In embodiments, the risk detection alert 110 may include educational material related to mitigation of the risk of the danger event when the one or more sensors sense the detected heat of the monitored item is outside of the boundary of the monitored item within the first boundary range or the second boundary range is indicative of a fire spread beyond container. The risk detection alert 110 may include educational material including instructions, coaching, or combinations thereof related to mitigation of the risk event. The risk detection alert 110 may be an audiovisual alert such as a text, notification sound, a color coded notification, a flashing image notification, or the like sent to, for example, the smart mobile device of the user via the application communicatively coupled to the risk model 108. The risk detection alert 110 may also send the audiovisual alert to the user when the user detection sensor 106 does not sense the user within a near, predefined threshold proximity of the monitored item. In embodiments, the risk detection alert 110 may be sent to a person or entity other than the user, such an external entity device of (i) a fire department, (ii) another predefined user such as a neighbor, and/or (iii) other designated individuals or entities, or (iv) combinations thereof. As a non-limiting example, the risk detection alert 110 may be sent automatically, such as to a local fire department and/or neighbor, when the risk detection sensor 104 senses the detected heat for the monitored item, such as the container on the heated stovetop, is outside the boundary of the container within the first boundary range or the second boundary range outside of the suitable predefined tolerance, indicative that such that a fire has spread beyond the container. In embodiments, the risk detection alert 110 may include educational material related to the risk event and/or mitigation of the risk event, such as how to put out a grease fire when the risk event is identified as a grease fire. Additionally or alternatively, the educational material may include an audible real-time announcement via, for example, a smart speaker, such as to announce a grease fire is detected with instructions to cover the grease fire with a lid and not attempt to put the grease fire out with water.

In embodiments, such education material may involve further coaching for the user, such as the risk event detected causing the risk detection alert 110 to prompt the user to take an immediate action, such as putting out the grease fire in the above example. Additionally or alternatively, the coaching may inform the user of habits to mitigation risk, such as advising the user not to turn on an appliance at a time at which the user is commonly known to leave the premises (such as certain times the user may leave to, for example, walk a pet).

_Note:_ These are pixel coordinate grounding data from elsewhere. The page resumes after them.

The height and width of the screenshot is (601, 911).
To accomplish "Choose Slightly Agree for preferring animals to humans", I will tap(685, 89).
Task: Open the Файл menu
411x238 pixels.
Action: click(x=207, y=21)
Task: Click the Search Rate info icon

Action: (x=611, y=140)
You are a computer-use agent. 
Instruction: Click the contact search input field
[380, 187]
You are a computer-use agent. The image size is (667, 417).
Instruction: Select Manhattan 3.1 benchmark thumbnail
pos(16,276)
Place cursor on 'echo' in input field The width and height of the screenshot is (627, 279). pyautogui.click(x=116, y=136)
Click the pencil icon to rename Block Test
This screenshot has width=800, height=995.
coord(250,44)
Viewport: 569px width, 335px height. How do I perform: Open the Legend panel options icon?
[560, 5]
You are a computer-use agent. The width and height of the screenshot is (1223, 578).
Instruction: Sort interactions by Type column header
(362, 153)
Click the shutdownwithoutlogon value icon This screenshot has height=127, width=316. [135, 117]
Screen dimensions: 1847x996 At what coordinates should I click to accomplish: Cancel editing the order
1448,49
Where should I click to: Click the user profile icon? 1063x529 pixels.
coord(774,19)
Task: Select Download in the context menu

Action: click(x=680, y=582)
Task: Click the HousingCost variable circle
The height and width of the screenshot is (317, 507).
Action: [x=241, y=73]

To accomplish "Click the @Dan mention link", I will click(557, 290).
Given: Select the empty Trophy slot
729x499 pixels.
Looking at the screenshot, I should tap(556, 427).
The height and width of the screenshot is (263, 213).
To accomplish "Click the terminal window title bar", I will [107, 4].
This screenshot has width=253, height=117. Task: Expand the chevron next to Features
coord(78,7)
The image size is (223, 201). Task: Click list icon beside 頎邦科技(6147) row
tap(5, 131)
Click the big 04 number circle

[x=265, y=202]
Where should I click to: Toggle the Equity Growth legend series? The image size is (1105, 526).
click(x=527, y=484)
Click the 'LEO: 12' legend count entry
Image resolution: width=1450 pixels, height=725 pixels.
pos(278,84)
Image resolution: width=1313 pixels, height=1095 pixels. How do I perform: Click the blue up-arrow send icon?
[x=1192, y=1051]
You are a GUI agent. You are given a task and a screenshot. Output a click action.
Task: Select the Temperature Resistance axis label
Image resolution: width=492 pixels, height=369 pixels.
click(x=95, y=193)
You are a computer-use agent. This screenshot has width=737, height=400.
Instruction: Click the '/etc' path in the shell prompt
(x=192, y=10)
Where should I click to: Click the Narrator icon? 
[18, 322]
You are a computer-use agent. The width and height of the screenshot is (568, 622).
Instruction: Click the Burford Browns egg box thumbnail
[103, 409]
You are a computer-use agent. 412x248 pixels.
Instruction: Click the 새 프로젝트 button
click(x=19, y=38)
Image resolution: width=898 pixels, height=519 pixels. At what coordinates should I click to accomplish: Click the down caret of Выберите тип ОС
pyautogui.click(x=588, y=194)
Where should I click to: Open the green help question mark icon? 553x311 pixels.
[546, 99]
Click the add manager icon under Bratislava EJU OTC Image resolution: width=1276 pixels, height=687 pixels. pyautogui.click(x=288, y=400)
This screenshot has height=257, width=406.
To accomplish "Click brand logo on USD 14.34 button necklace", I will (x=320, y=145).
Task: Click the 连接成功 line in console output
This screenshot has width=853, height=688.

The risk mitigation activation sensor 112 is configured to be activated to mitigate the risk event as detected. In embodiments, the risk mitigation activation sensor 112 may be configured to transmit a command to the application associated with the smart mobile device of the user to automatically unlock all doors associated with a building within which the monitored item when the risk detection alert 110 is sent. In embodiments, the building may be a house or home, an apartment, a townhome, a condominium, a residential property, a commercial property, an office, or other suitable building structure. Thus, for a home with a smart lock on the doors, which smart lock is compatible with the application on the smart mobile device of the user, the application can trigger an unlocking of the smart lock such that all doors are unlocked to allow occupants to escape a risk event such as a fire. Additionally or alternatively, the risk mitigation activation sensor 112 may be activated to disable an electronic component, which may include a connect to a main circuit breaker, or other component associated with operations with respect to the monitored item. In embodiments, a water valve may be automatically shut-off when a water leak is detected and/or a gas valve may be automatically shut-off when a gas leak is detected. Further, the electronic component may be the stovetop such that a control coupled to the heating components of the stovetop may be instructed to turn the stovetop off or reduce heat of the stovetop. In aspects, a smart feature may be activated such as a smart garage door that may be instructed to close if detected to be open when the user is not detected within the home by the user detection sensor 106 and/or by a communication by a coupled home security system that occupants have left the home. The risk mitigation activation sensor 112 may further be activated to enable smart features of coupled components, such as turning on smart lighting if a fire is detected to light a path for occupants to escape and/or turning on a smart internal sprinkler system to attempt to put out the fire or turning on another type of smart fire extinguishing system to contain a fire detected with respect to the monitored item. In embodiments, the risk mitigation activation sensor 112 may be activated automatically upon determination of the risk event or after a predetermined period of time.

Referring to FIG. 2, a process 200 is shown which the risk model 108 may be implemented to intelligently detect risk and mitigate the detected risk as described herein. In block 202, one or more risk factors are determined with respect to a monitored item based on the one or more sensors described herein, such as the risk detection sensor 104 and/or the user detection sensor 106. In embodiments, the risk factors may additionally be determined by the user risk profile database 102 as described herein. The risk factors may additionally or alternatively include external data such as weather data that may heighten a sensitivity of notification regarding a risk event, such as in instances of severe weather, lowering a threshold of the risk score to detect the risk event.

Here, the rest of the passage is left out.